### Task goal
At the line containing "Given: Expand the Admin Name account menu", begin an exact copy, and continue through the last line of the entries below. Leave out any pictures.

Collected data entries:

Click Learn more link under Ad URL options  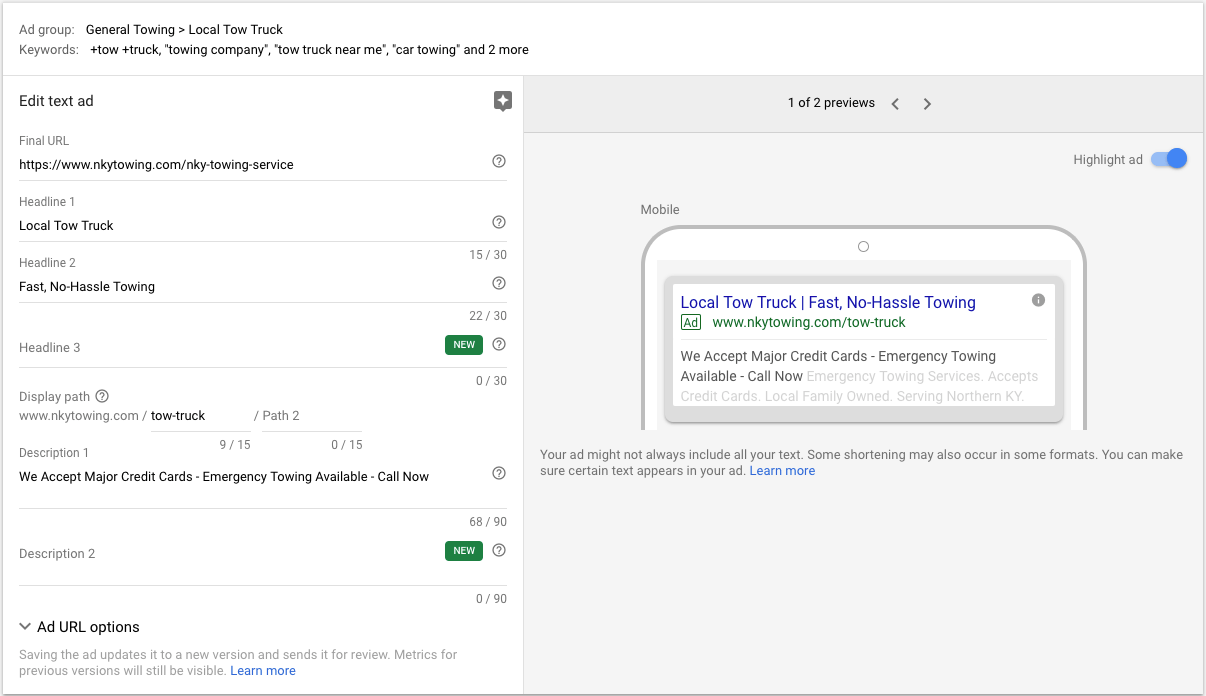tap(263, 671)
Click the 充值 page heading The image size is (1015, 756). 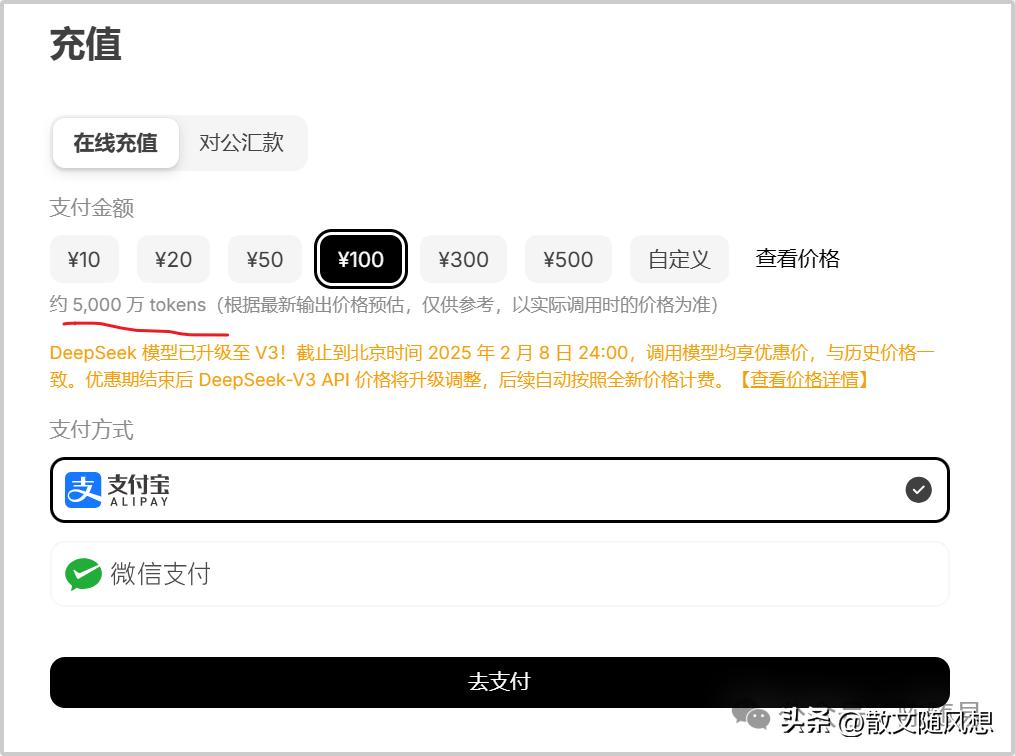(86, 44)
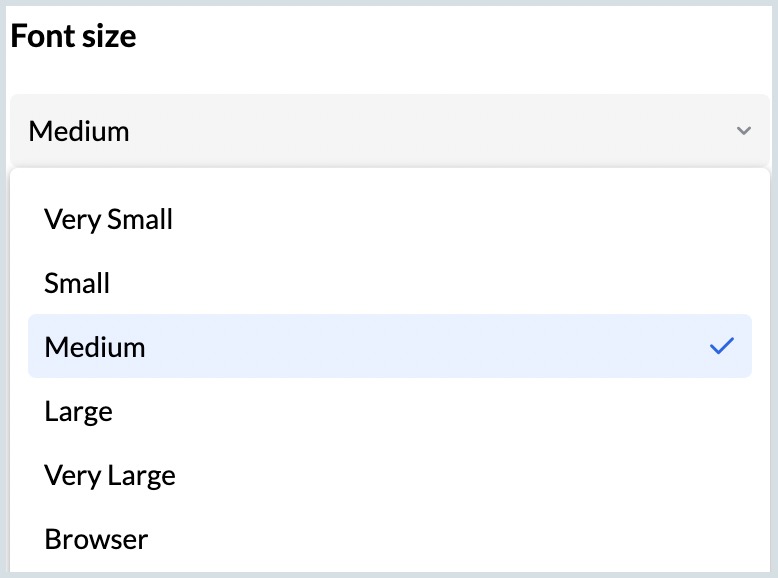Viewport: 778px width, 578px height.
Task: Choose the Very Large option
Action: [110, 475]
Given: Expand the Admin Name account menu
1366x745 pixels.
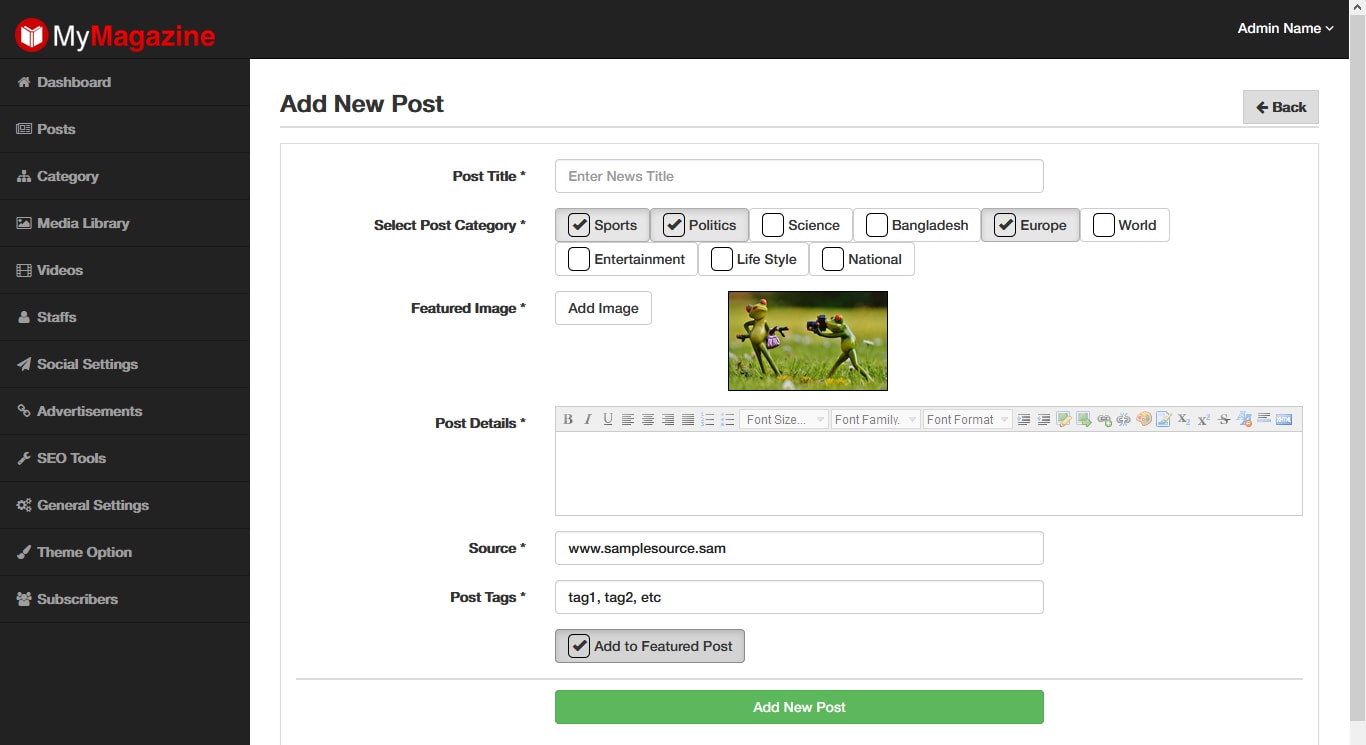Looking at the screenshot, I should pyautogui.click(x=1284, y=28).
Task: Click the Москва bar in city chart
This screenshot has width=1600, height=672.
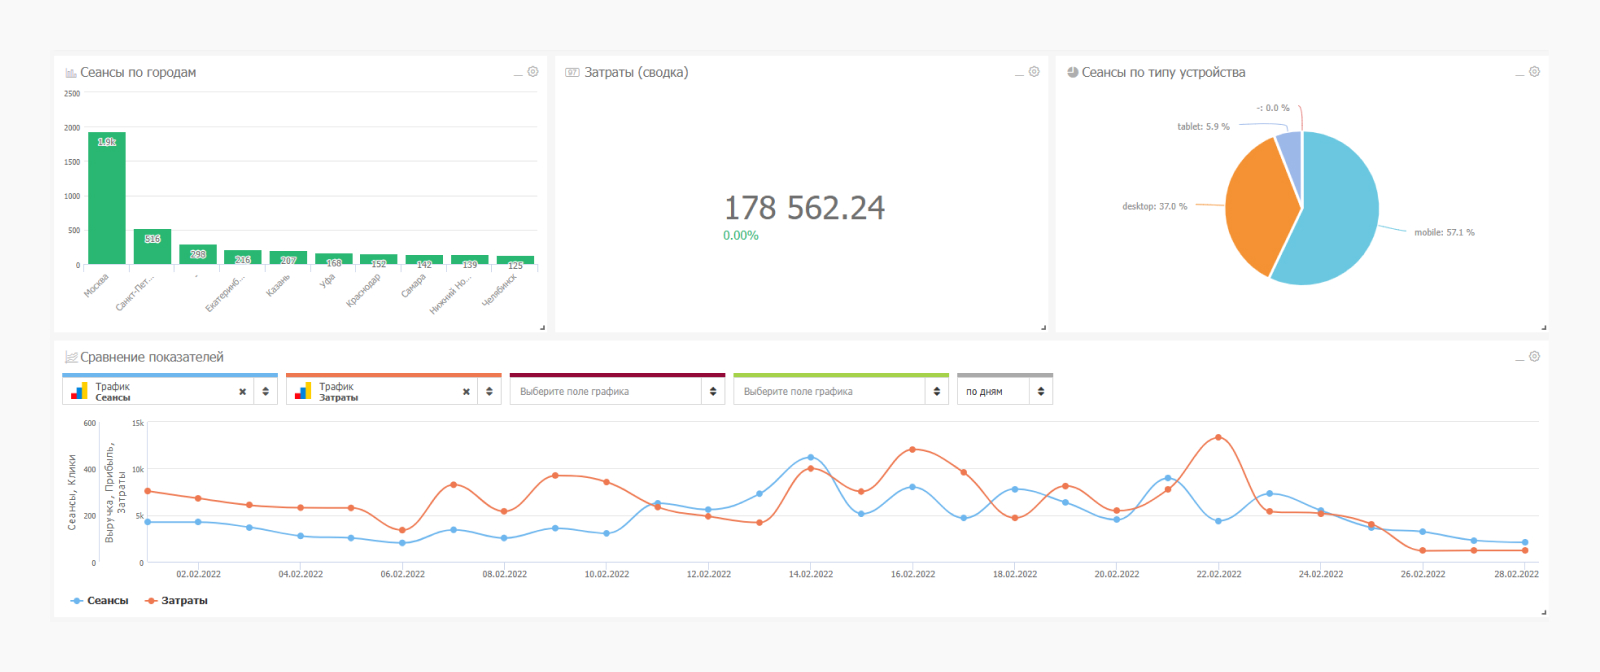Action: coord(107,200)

### Response area
Given: Expand the Admin Name account menu
1366x745 pixels.
Looking at the screenshot, I should pyautogui.click(x=1284, y=28).
Task: Click the Москва bar in city chart
This screenshot has width=1600, height=672.
Action: coord(107,200)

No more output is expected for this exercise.